The national economy is humming nicely. It took a long time to recover from the reverberating disaster of the Great Recession, but across the country, Americans are again able to work in great numbers. Unemployment is at 4.4 percent, a level hovering around what economists consider to be full employment. New York’s rate was a healthy 4.8 percent. In big-picture terms, these are good times.
Buffalo also continues to do well. The SolarCity plant is starting to come to life, giving Buffalo the largest solar panel manufacturing plant in the Western Hemisphere. Yes, there are some worries about the solar market, but we’ll worry about the worries another day.
The city has become a magnet for young people. Leaders here are working to make sure they want to stay here for the long haul. With them, the city has a new vibrancy, one that suits it very well.
Indeed, Buffalo is doing better than it has in decades. Earlier this month, the $270 million John R. Oishei Children’s Hospital opened on the Buffalo Niagara Medical Campus, creating a modern, high-tech facility to replace the venerable institution that had anchored the corner of Elmwood Avenue and Bryant Street for a century and a quarter. With that – and the Conventus building and the Gates Vascular Institute and the upgrade at Roswell Park Cancer Institute and the pending move of the University at Buffalo Medical School – there is much for which to be thankful in the realm of health care alone.
Gratefulness? What about for the brave men who prevented the massacre that was shaping up last week outside a store in Cheektowaga? Dozens of people could easily have been killed.
As it was, Mark Pinnavaia and Christopher Kaufmann saw what was happening and acted in the face of danger. The shooter was heavily armed and had more than 850 rounds of ammunition. Without their intervention, many families would be suffering today and this would have been a badly marred holiday.
It was a different kind of bravery that cost the life of Buffalo Police Officer Craig Lehner, but it was a kind that was infused in his character. The Iraq War veteran was training underwater in the Niagara River when he was lost. His death was a lesson for anyone who didn’t understand that police face dangers in many ways and many environments. For his life and those of officers who put on uniforms every day, this is another good year to be thankful.
Truth-tellers seem to be fewer and farther between than ever, these days. It’s not just fake news and the fake claims of fake news, though such manipulations are deliberate impediments to Americans who care about facts and how they influence the direction of their democracy. It’s also the exaggeration of issues in ways that distort their meaning – the strange need to turn molehills into mountains. So, here’s to those who are committed to telling the truth. They offer an example that deserves our gratitude.
Prominent among those truth-tellers today are the women who are coming forward to report sexual misconduct. Their determination to speak up not only creates the possibility for a measure of justice, but is changing the conversation about sexual abuse.
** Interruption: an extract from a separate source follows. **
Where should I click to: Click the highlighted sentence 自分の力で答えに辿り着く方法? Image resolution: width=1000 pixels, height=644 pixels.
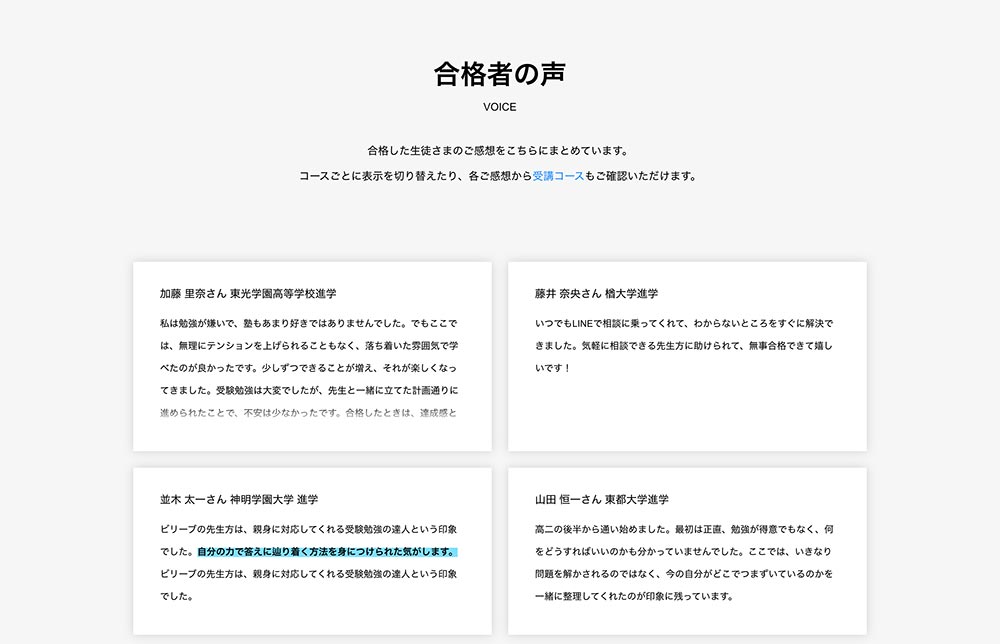pyautogui.click(x=327, y=551)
That has been a long time in coming and we all can be thankful that it is happening.
Are there challenges? Yes, of course, and for many of them, we can also be grateful. Not only are they inevitable, but they create the opportunity do better.
Finally, here’s a Thanksgiving toast to those who, whatever their challenges, insist upon a grateful heart. They are the people who understand that just about any stress we may encounter still leaves us with much to appreciate. That way lies happiness.